Then I downloaded an older model that is in bin format and I'm getting
"ValueError: Error building node LlamaCpp(ID:LlamaCpp-BzhwI): Could not import llama-cpp-python library. Please install the llama-cpp-python library to use this embedding model: pip install llama-cpp-python"

I spent the night debugging this and I'm scratching my head. llama-cpp-python import Llama, while the error I get with LlamaCpp should be imported from langchain_community, not from llama-cpp-python.

I made a test in Python and after importing LlamaCPP from langchain_community, I was able to run fine Meta-Llama-3-8B-Instruct-Q6_K.gguf but not llama-2-7b-chat.ggmlv3.q3_K_L.bin which returs error(type=value_error).

I also made a test with from llama_cpp import Llama - again it works with .gguf files but not with bin files.
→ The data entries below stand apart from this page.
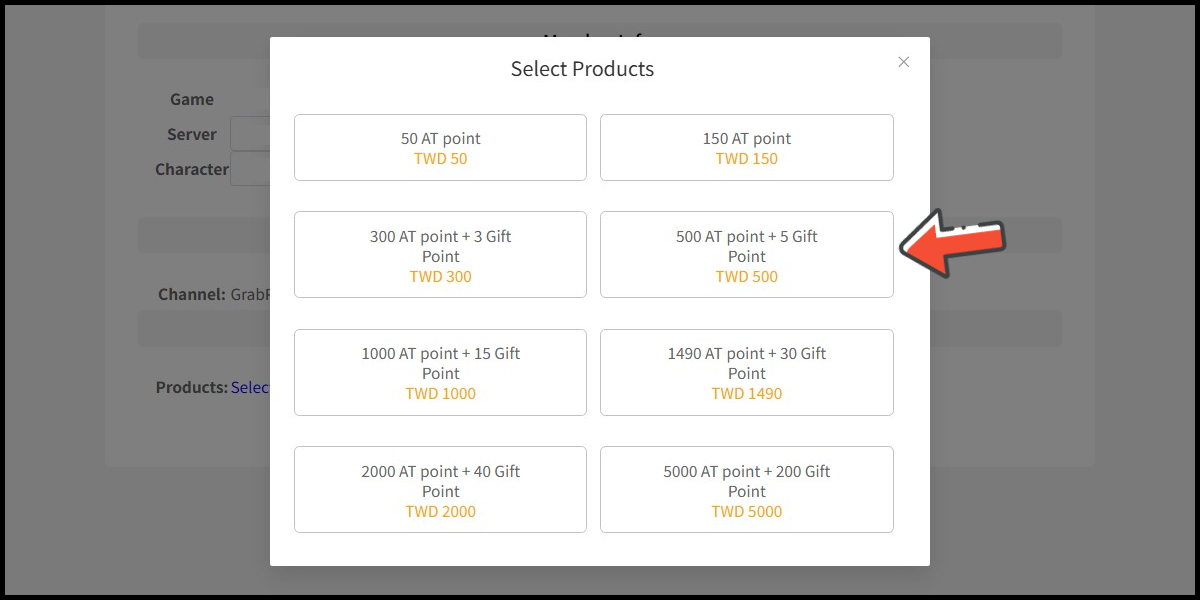Open the Products select link
This screenshot has width=1200, height=600.
click(250, 387)
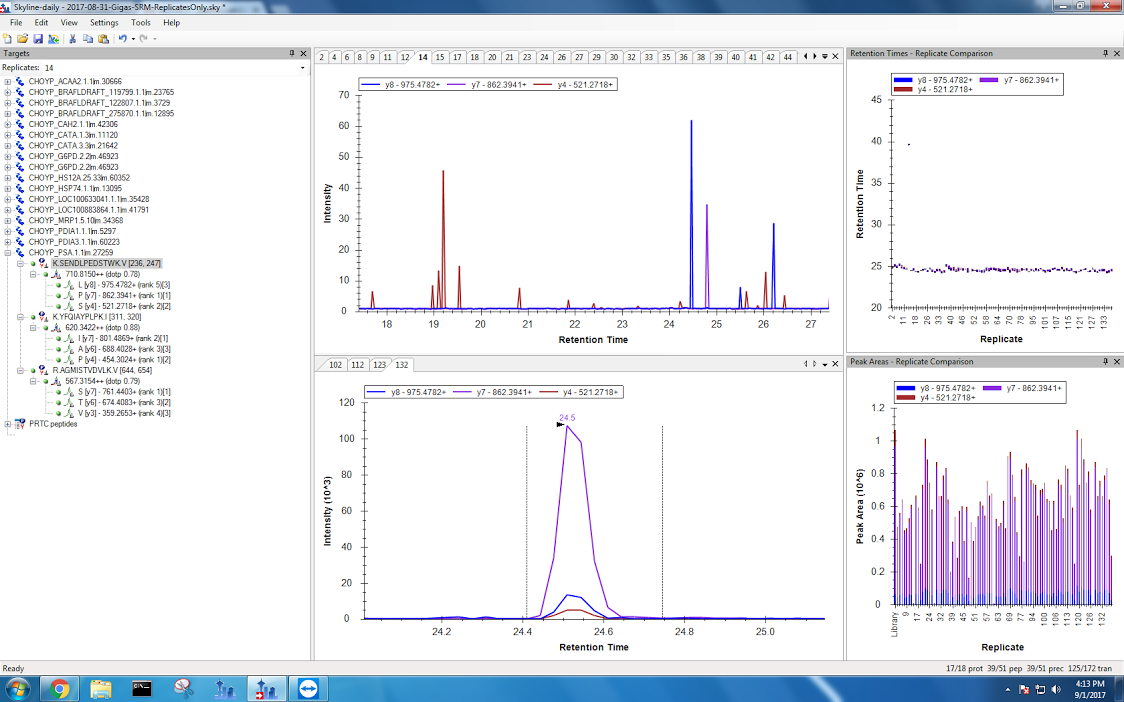
Task: Open the Replicates dropdown in Targets panel
Action: [303, 68]
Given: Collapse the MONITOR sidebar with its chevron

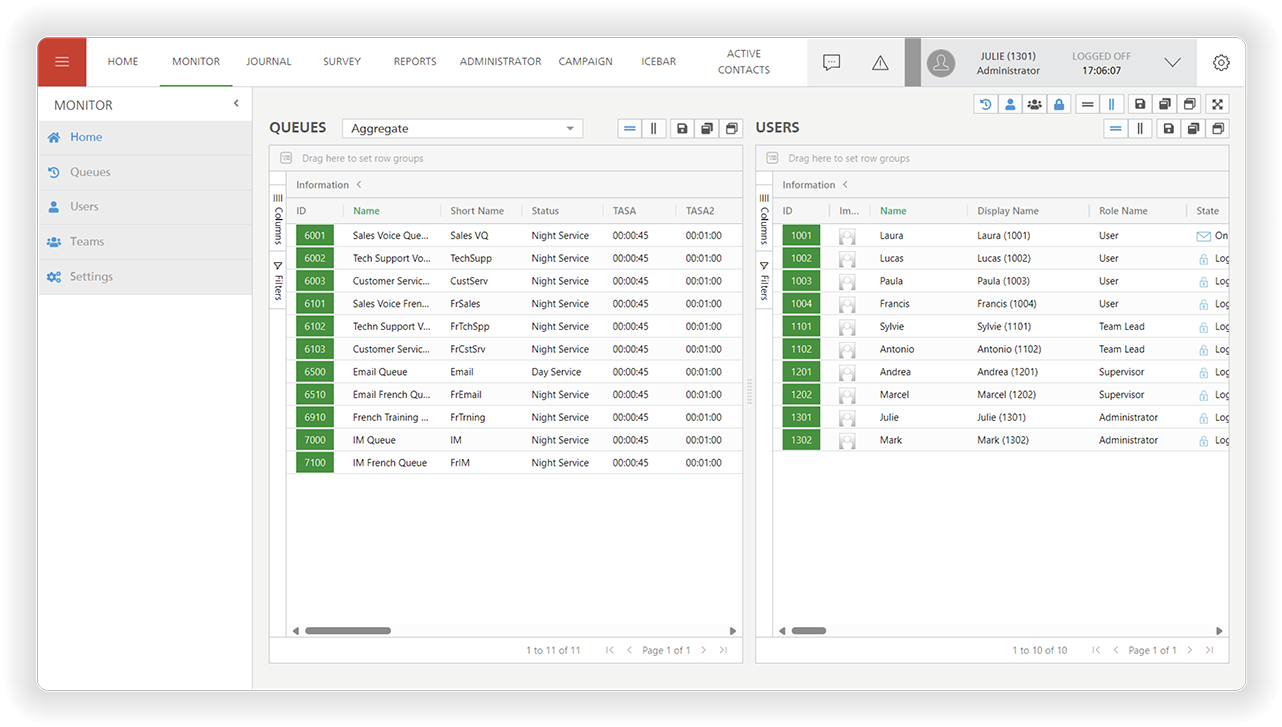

So I'm not sure which library LangFlow uses, maybe it's just naming convention calling it LlamaCPP when it's calling Llama, or it's really LlamaCpp and the error message about the library is wrong, but the file format is definitely wrong and LlamaCPP simply doesn't work.

The text was updated successfully, but these errors were encountered:

YamonBot · 2024-04-22T01:36:22Z

I recommend using Ollama, which has focused community support. Recently, I have been working on improvements to this component and expect to complete it within 2-3 days, as I have verified it works correctly. I suggest you review my draft and make your own modifications to temporarily operate it. (In my draft, remove and use the "buildConfig" section due to an incorrect implementation of the buildConfig method.)

#1701

denijane · 2024-04-22T16:12:16Z

Hi, I managed to make LlamaCpp work by editing the python code in the LllamaCpp component to allow gguf files (I also played with some source files but I don't think they did it). So it runs.

Now the problem is similar to the one with using ollama - 1) very slow (compared to just doing >ollama run llama3 and talking to it) and 2) it doesn't stop. It starts generating human responses and then replying to them and it goes on forever.

So if you fixed at least 2) in the new version, that would be a significant update.

anovazzi1 · 2024-07-01T16:54:41Z

Hello @denijane,
Sorry for the delay. Did you try using the new version? Does the error still persist?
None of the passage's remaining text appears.